• Entries provided

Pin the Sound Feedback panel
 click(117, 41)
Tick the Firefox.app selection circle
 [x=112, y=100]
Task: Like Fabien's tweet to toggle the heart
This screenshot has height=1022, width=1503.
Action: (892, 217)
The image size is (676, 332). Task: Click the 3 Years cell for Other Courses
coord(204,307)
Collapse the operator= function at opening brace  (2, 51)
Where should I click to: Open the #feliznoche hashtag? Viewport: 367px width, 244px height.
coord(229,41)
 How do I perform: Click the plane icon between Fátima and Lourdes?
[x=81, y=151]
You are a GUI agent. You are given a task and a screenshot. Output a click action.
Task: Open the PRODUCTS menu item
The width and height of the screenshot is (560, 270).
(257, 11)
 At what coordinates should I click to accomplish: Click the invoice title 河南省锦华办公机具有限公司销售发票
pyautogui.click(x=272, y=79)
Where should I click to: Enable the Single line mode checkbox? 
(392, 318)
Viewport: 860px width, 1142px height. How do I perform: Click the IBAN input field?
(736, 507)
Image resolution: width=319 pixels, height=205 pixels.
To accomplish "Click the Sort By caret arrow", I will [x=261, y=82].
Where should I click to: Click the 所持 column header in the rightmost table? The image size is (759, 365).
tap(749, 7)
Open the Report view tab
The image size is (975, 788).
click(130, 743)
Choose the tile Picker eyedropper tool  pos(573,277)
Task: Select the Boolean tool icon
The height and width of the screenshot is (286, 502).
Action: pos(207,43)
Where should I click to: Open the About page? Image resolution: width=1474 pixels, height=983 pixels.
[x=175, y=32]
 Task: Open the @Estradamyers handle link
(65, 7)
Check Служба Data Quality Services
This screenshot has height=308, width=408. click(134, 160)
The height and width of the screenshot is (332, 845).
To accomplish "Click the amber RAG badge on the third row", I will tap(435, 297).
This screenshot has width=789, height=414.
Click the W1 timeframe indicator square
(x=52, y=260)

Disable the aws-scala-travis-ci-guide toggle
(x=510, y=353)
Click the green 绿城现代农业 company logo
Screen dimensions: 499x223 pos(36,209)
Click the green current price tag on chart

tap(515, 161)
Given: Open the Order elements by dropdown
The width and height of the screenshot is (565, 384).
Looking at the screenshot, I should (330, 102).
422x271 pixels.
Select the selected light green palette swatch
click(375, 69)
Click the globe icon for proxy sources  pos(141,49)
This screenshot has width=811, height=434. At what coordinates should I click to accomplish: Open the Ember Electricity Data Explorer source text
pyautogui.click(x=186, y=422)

• What the task asks
What number of lines in the records contain the word "will"? Answer with that number alone.

• Answer section
2